Report every line of the records that contains the string "will".

------------------------

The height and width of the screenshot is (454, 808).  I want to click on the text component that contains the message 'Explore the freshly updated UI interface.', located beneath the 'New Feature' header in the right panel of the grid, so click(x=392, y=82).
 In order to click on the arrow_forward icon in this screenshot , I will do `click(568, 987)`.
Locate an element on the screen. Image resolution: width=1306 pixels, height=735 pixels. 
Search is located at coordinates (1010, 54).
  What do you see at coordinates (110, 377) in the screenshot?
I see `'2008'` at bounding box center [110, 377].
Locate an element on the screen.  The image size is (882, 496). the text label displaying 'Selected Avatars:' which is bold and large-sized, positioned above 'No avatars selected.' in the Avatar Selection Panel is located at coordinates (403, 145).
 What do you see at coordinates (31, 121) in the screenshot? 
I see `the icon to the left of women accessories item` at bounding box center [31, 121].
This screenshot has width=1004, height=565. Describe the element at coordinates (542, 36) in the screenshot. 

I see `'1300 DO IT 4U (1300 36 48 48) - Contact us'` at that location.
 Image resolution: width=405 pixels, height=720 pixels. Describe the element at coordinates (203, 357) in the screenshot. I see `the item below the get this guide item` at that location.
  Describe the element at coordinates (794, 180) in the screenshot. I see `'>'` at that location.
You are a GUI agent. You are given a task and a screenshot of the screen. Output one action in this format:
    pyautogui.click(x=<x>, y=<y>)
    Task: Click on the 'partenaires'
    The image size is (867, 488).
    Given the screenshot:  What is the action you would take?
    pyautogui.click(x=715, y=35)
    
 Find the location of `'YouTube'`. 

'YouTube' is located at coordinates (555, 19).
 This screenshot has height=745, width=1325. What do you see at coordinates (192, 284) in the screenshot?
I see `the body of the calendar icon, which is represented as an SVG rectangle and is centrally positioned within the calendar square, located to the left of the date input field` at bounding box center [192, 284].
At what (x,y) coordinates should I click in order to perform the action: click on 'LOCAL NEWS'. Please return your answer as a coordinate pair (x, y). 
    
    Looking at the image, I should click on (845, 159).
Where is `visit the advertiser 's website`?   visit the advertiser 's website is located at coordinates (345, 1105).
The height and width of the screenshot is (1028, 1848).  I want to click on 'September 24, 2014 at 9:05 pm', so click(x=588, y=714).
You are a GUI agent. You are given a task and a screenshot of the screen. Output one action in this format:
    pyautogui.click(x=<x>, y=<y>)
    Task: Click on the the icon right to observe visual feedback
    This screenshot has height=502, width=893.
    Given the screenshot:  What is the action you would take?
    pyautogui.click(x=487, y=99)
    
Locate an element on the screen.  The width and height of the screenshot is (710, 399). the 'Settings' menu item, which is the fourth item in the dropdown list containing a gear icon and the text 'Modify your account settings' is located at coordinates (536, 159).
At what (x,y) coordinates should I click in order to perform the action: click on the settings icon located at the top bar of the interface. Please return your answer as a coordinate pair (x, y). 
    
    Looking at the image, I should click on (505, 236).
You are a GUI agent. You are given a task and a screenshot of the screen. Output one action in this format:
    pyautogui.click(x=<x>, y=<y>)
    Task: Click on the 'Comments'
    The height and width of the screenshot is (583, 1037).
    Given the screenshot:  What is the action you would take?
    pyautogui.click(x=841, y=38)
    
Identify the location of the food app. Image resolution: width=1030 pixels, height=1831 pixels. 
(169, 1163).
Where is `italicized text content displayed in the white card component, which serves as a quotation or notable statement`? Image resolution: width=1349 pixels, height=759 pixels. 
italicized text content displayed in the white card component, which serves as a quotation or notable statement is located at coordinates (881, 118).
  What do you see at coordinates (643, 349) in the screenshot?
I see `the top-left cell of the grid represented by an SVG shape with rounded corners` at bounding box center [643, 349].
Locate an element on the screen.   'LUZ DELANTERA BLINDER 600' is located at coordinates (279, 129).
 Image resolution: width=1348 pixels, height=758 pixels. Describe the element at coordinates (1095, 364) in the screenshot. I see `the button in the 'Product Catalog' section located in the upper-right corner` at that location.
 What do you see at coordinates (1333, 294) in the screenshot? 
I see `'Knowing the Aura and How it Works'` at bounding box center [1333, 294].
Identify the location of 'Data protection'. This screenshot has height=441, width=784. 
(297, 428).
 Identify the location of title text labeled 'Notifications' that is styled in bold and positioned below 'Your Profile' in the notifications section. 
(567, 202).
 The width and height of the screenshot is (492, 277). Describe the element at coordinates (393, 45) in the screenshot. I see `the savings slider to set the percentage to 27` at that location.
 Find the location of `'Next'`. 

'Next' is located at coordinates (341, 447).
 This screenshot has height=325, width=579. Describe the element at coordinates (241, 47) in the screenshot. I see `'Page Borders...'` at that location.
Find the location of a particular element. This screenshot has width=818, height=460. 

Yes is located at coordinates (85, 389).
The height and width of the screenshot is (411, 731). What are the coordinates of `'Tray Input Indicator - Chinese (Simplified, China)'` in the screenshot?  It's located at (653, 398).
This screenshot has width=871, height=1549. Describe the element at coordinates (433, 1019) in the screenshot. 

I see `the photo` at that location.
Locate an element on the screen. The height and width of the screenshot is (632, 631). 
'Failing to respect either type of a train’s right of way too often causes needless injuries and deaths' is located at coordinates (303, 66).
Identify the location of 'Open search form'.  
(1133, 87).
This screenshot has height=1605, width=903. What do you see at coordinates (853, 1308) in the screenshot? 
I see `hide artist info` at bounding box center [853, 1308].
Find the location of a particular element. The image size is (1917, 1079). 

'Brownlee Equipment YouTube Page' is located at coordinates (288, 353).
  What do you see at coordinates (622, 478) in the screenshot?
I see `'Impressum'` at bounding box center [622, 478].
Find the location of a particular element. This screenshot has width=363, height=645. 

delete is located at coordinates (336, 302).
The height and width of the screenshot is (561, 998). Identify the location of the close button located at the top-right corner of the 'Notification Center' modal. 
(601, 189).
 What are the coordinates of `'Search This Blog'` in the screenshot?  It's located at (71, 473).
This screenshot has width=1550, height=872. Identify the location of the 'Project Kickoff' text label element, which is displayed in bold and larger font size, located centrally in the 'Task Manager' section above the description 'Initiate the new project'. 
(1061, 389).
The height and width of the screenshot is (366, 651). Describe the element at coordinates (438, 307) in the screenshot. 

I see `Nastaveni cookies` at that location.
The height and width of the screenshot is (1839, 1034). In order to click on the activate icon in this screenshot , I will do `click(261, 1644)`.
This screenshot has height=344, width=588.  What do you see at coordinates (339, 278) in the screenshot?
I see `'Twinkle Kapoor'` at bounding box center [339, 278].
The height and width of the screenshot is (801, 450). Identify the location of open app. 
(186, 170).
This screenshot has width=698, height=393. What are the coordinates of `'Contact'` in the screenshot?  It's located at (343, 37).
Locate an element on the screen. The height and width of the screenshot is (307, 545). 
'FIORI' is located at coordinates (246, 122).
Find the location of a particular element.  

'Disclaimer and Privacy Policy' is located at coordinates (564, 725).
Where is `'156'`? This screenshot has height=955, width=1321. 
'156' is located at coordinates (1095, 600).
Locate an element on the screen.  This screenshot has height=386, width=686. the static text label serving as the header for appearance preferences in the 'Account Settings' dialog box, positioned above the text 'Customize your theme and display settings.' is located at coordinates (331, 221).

------------------------

§ **Reply to the task**:
 In order to click on the arrow_forward icon in this screenshot , I will do `click(568, 987)`.
The height and width of the screenshot is (1839, 1034). In order to click on the activate icon in this screenshot , I will do `click(261, 1644)`.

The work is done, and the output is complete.